Defamation is term that includes both slander and libel. Generally, slander occurs when the reputation or good name of someone is damaged as a result of false statements that are orally made. Libel, on the other hand, occurs when false statements regarding another are put in writing. Whether a particular statement, oral or written, constitutes defamation in the nature of slander or libel will depend upon the particular circumstances in question and the identity of the parties. To prevail in a defamation lawsuit, a plaintiff must prove that the defendant made a false and defamatory statement about the plaintiff that was communicated to a third party. Thus a false and objectionable statement sent in an e-mail to the plaintiff's co-worker may be libelous. The plaintiff can usually succeed by showing the communication was either intentional or at least negligent. Finally, it is also possible for the plaintiff to bring a libel suit where the plaintiff himself repeats the alleged defamatory statement. This is called self-publication. This can occur, for example, when an individual applies for a job and has to tell the prospective employer about something the previous employer said that was false. Before beginning a libel or slander lawsuit, the plaintiff must determine whether or not the objectionable statement is true. No matter how damaging, insensitive, rude or inappropriate a statement may be, the plaintiff will lose his claim if the statement is true.

The "public" plaintiff has additional hurdles to overcome to recover for libel or slander. An example of a public figure is a politician. Along with establishing all of the regular elements of the tort, a plaintiff who is a public figure must also show that the defendant knew the false statement was false, or at least acted with reckless disregard as to its truthfulness. Newspapers may escape liability for libel when they merely report false statements as long as the paper had no particular reason to doubt the statement at the time it was printed.

Finally, the plaintiff often has to prove economic harm in order to recover on a defamation suit. Therefore, the plaintiff may need to be able to demonstrate a loss of business as a result of the defamation in order to establish his right to the recovery of money. However, some types of statements are so damaging that the plaintiff does not have to prove any economic loss. These statements tend to be those that accuse the plaintiff of sexual impropriety or criminal conduct.
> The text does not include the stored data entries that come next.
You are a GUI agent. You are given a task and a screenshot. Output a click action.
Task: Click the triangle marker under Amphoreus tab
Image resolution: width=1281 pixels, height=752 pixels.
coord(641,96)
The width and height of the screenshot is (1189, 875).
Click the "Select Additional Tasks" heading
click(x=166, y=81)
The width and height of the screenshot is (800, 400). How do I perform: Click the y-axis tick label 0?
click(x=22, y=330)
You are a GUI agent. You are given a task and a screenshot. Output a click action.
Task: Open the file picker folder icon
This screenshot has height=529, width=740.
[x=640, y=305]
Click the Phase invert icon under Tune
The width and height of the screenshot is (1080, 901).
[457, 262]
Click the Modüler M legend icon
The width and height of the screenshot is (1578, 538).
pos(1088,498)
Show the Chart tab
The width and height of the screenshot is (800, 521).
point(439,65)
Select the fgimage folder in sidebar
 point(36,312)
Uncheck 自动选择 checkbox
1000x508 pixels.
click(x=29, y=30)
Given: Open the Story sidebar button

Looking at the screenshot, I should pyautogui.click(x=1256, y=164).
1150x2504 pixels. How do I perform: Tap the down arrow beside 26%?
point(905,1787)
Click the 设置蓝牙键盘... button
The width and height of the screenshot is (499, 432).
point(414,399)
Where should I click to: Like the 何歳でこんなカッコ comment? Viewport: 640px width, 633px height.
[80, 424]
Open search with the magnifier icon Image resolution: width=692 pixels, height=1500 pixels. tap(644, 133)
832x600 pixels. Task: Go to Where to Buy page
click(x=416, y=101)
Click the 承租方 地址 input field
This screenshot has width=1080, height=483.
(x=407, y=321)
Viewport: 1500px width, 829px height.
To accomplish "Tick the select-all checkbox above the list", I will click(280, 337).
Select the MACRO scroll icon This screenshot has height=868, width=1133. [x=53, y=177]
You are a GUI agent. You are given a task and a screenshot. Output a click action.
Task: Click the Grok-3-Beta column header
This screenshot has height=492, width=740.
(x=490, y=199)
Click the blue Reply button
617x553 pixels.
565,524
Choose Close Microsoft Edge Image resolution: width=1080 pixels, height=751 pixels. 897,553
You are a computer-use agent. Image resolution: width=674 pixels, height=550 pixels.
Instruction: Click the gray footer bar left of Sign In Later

Why do I have to pay costs in the case?

This firm uses the Florida Bar-approved Contingency Fee Contract. That contract allows for several options. In regard to fees, it allows for 33.33% recovery prior to the filing of a lawsuit and an answer being filed by the defendant as well as payment of costs by the client. Typically, we are able to keep costs down to a minimum in the pre-suit and early litigation stage; however, as the case moves forward to trial the costs can be very high. This is not something done by design on our part; it is just a fact of life in litigation across the United States. Once an insurance company gets involved in a case against the consumer, costs can quickly mount. Our firm does have the resources to keep up with the insurance companies in regard to these costs; however, ultimately they are paid by our client in the event of a recovery pursuant to the contract.